▶ **Assignment**:
In the records below, begin at the line containing "Screen dimensions: 368x568" and end at the line containing "Task: Click the Gains amount 221000 ₣"; quote every line in that span exactly, including both boundary lines, and no others.

▶ **Stored data entries**:
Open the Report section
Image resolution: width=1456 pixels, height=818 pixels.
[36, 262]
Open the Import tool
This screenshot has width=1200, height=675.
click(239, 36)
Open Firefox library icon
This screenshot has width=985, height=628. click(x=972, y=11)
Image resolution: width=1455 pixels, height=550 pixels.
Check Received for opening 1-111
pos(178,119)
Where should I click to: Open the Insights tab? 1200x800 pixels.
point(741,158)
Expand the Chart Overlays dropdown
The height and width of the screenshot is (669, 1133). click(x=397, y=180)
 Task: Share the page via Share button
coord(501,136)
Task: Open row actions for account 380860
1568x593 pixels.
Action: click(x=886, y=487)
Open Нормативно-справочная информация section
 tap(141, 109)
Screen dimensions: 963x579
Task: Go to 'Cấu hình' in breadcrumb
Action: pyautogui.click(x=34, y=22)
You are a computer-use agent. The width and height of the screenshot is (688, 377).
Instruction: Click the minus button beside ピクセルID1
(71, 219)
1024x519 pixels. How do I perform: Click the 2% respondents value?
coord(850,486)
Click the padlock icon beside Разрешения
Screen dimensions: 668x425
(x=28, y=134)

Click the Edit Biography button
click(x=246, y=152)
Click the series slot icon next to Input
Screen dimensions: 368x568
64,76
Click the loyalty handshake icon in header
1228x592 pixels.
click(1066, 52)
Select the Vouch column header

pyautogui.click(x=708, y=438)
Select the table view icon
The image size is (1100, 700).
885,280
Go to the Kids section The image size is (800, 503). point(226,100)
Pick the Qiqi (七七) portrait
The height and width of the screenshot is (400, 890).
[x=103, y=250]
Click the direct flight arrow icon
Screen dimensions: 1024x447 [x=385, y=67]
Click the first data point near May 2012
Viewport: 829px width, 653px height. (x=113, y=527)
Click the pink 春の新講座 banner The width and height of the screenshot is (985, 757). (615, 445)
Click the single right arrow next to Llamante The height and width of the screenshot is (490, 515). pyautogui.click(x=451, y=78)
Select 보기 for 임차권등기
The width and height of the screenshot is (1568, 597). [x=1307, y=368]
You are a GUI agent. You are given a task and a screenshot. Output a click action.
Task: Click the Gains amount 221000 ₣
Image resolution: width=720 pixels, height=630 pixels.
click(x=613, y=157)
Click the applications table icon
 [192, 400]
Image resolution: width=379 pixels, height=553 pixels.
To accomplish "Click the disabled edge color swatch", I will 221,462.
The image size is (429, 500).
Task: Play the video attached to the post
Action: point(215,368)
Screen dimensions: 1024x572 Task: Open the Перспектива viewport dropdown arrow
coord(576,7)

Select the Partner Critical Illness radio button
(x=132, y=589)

▶ **Your solution**:
Screen dimensions: 368x568
64,76
Click the loyalty handshake icon in header
1228x592 pixels.
click(1066, 52)
Select the Vouch column header

pyautogui.click(x=708, y=438)
Select the table view icon
The image size is (1100, 700).
885,280
Go to the Kids section The image size is (800, 503). point(226,100)
Pick the Qiqi (七七) portrait
The height and width of the screenshot is (400, 890).
[x=103, y=250]
Click the direct flight arrow icon
Screen dimensions: 1024x447 [x=385, y=67]
Click the first data point near May 2012
Viewport: 829px width, 653px height. (x=113, y=527)
Click the pink 春の新講座 banner The width and height of the screenshot is (985, 757). (615, 445)
Click the single right arrow next to Llamante The height and width of the screenshot is (490, 515). pyautogui.click(x=451, y=78)
Select 보기 for 임차권등기
The width and height of the screenshot is (1568, 597). [x=1307, y=368]
You are a GUI agent. You are given a task and a screenshot. Output a click action.
Task: Click the Gains amount 221000 ₣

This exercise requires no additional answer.